→ SELECTED PASSAGE:
☆ ☆ ☆ ☆ ☆ ☆ ☆
Written by Ali Karim

'The Business of Dying' from Transworld/Bantam Press has garnered great reviews from heavy hitters such as Mark Timlin from 'The Independent', George Easter of 'Deadly Pleasures Magazine' as well Mike and I at SHOTS! - The Crime and Mystery Magazine. If you like your crime fiction hard-boiled and set on the mean streets of London, with twisted morality, where sometimes it's hard to discriminate the good guys from the bad, then you've landed in the right place - The Violent World of Simon Kernick.



 

Simon Kernick

 

 

 

Ali : Simon hello, just to say congratulations on the great reviews for your debut 'The Business of Dying'. Can you tell us a little about the book, for the readers unfamiliar with your work?

 

Simon : Basically it's a detective story but one with a little bit of a difference, as the detective in question, Dennis Milne, is also a hitman on the side. I suppose there are two stories effectively. On one hand it's him committing a hit on three people that he believes are violent drug dealers, when it turns out that they are not criminals, but two customs officers and an accountant. The ramifications of that are that a hunt for him commences. All the while he's involved in case of a murdered prostitute. So the book sees the case through his eyes, but all the while he's also being hunted, so the book, I feel, is pretty fast moving in that respect, and I don’t want to give too much away.

 

Ali : Dennis is a likeable character in a Tom Ripley/Patricia Highsmith kind of way, so what are your thoughts on amoral heroes in crime novels?

 

Simon : Well I'm not one for greatly supporting people that have no redeeming features, like a gruesome serial killer, but funnily enough I read a number of books about hitmen, where they don't seem to have any morally redeeming features. My own preferences are not to write about characters like that. Dennis has some redeeming features so he's not completely bad. I think you can have morally ambiguous characters, but not out and out bad guys as the heroes.
☆ ☆ ☆ ☆ ☆ ☆ ☆
→ STORED DATA:
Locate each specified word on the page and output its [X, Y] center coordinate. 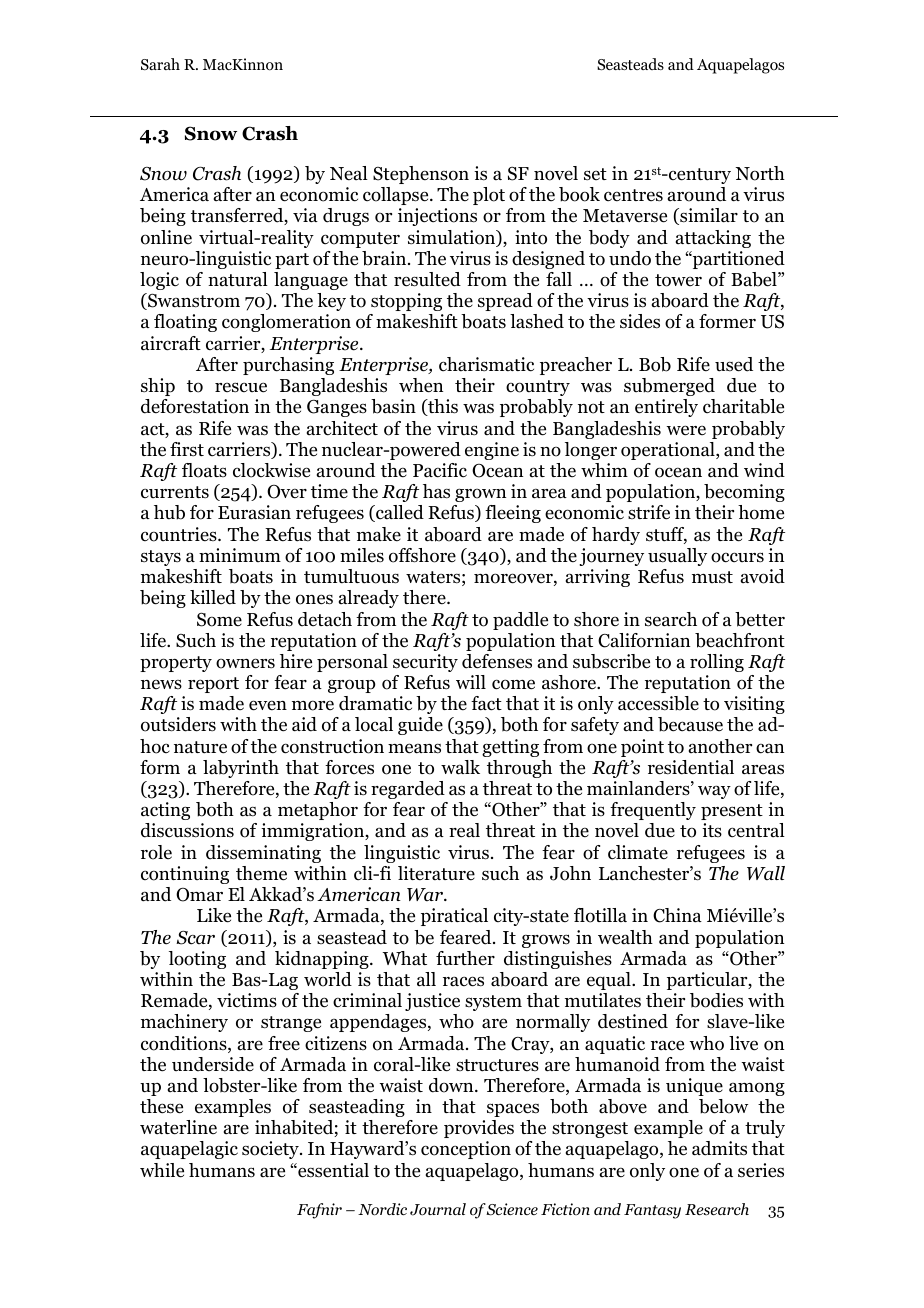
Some [219, 619]
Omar [199, 895]
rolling [717, 663]
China [677, 915]
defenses [497, 661]
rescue [241, 387]
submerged [669, 387]
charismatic [486, 364]
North [760, 173]
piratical [454, 917]
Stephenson [421, 175]
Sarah [160, 64]
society [271, 1150]
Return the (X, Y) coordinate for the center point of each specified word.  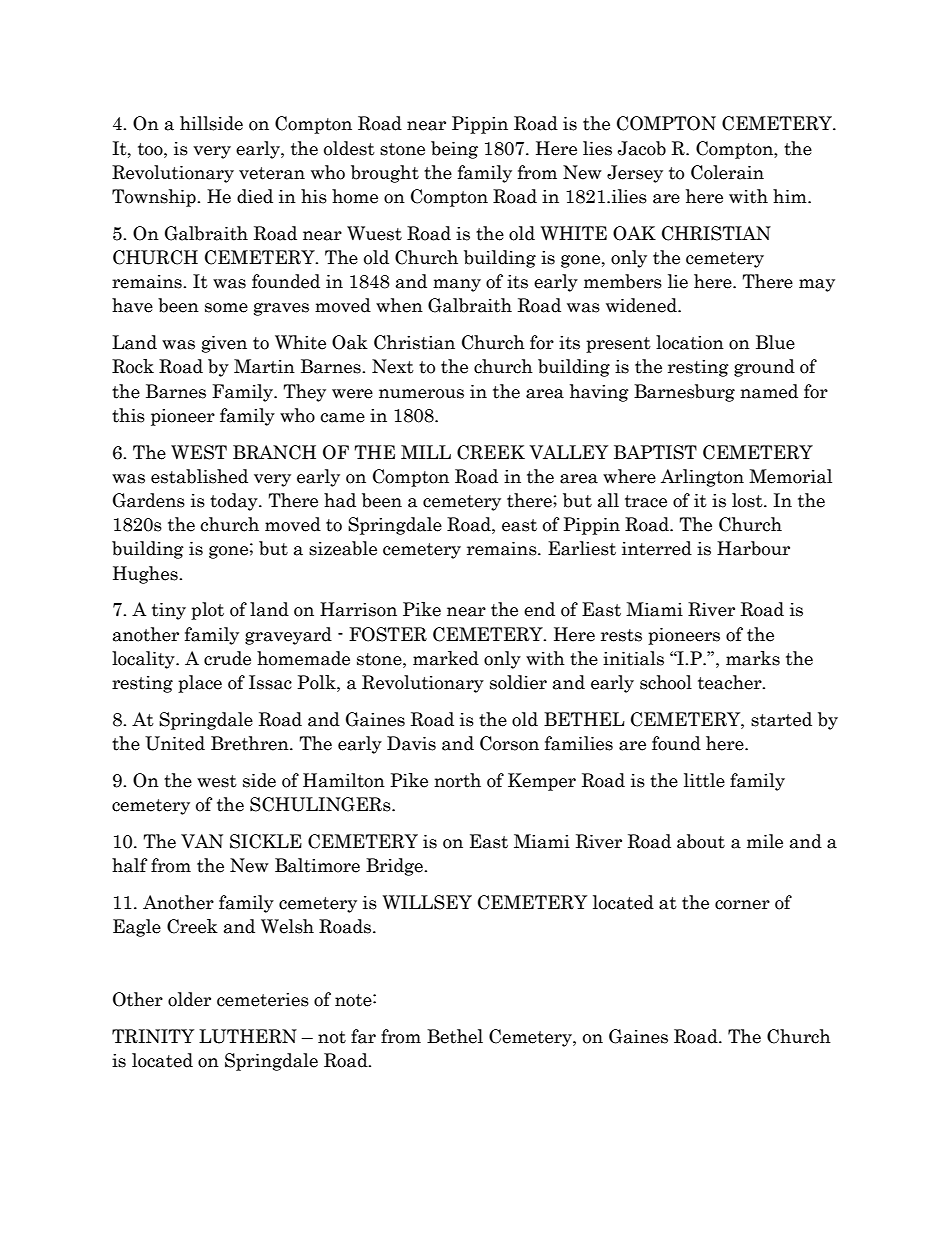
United (175, 743)
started (781, 719)
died (255, 196)
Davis (411, 743)
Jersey (635, 174)
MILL (426, 452)
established (199, 476)
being (454, 150)
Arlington (702, 478)
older (189, 999)
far (363, 1036)
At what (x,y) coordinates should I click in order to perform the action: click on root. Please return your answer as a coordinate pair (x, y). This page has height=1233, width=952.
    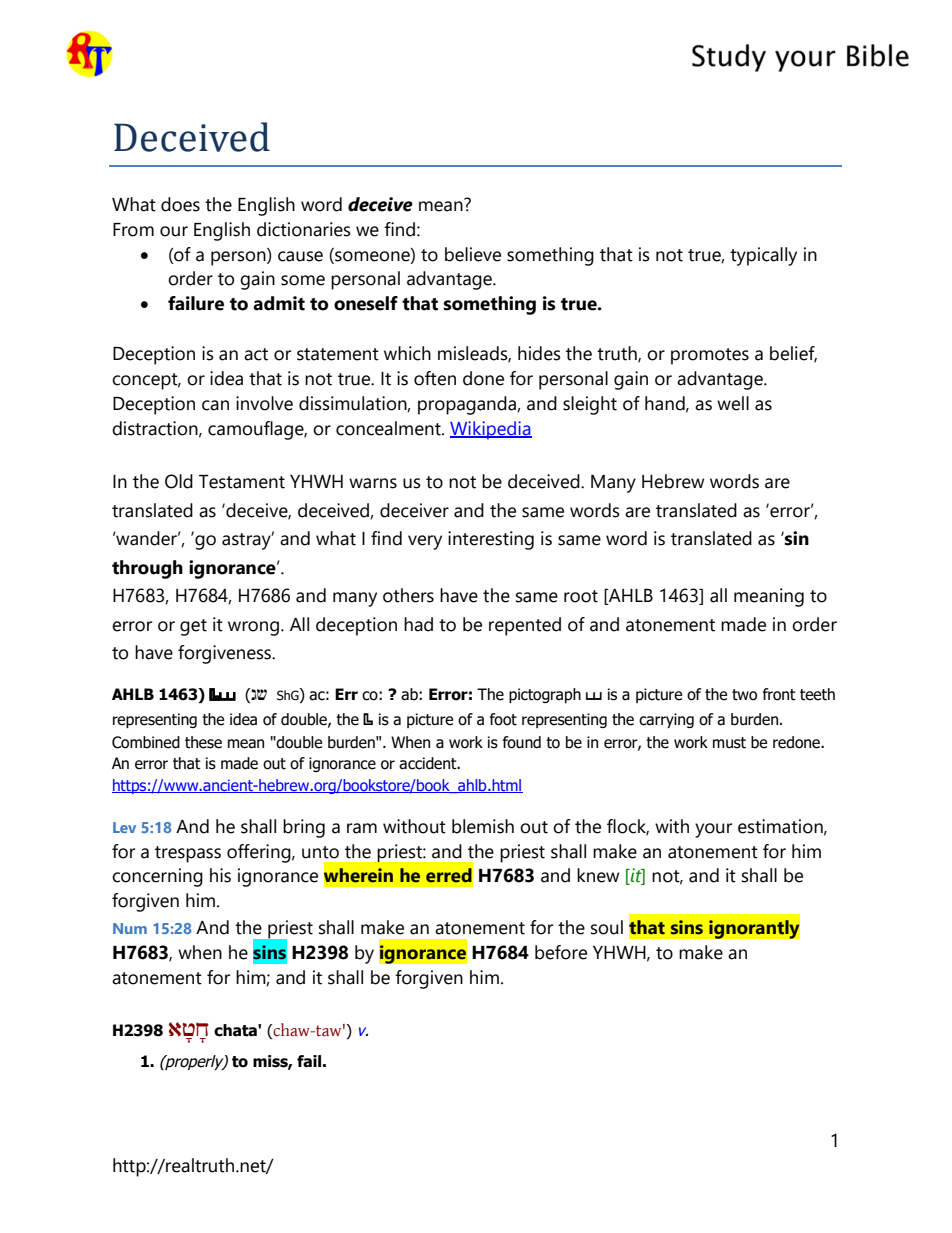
☆ ☆ ☆ ☆ ☆ ☆ ☆
→ REQUIREMENT: Copy out the whole interview with Simon Kernick, word for word. These rows have nothing to do with the interview.

→ ANSWER IN FULL:
Written by Ali Karim

'The Business of Dying' from Transworld/Bantam Press has garnered great reviews from heavy hitters such as Mark Timlin from 'The Independent', George Easter of 'Deadly Pleasures Magazine' as well Mike and I at SHOTS! - The Crime and Mystery Magazine. If you like your crime fiction hard-boiled and set on the mean streets of London, with twisted morality, where sometimes it's hard to discriminate the good guys from the bad, then you've landed in the right place - The Violent World of Simon Kernick.



 

Simon Kernick

 

 

 

Ali : Simon hello, just to say congratulations on the great reviews for your debut 'The Business of Dying'. Can you tell us a little about the book, for the readers unfamiliar with your work?

 

Simon : Basically it's a detective story but one with a little bit of a difference, as the detective in question, Dennis Milne, is also a hitman on the side. I suppose there are two stories effectively. On one hand it's him committing a hit on three people that he believes are violent drug dealers, when it turns out that they are not criminals, but two customs officers and an accountant. The ramifications of that are that a hunt for him commences. All the while he's involved in case of a murdered prostitute. So the book sees the case through his eyes, but all the while he's also being hunted, so the book, I feel, is pretty fast moving in that respect, and I don’t want to give too much away.

 

Ali : Dennis is a likeable character in a Tom Ripley/Patricia Highsmith kind of way, so what are your thoughts on amoral heroes in crime novels?

 

Simon : Well I'm not one for greatly supporting people that have no redeeming features, like a gruesome serial killer, but funnily enough I read a number of books about hitmen, where they don't seem to have any morally redeeming features. My own preferences are not to write about characters like that. Dennis has some redeeming features so he's not completely bad. I think you can have morally ambiguous characters, but not out and out bad guys as the heroes.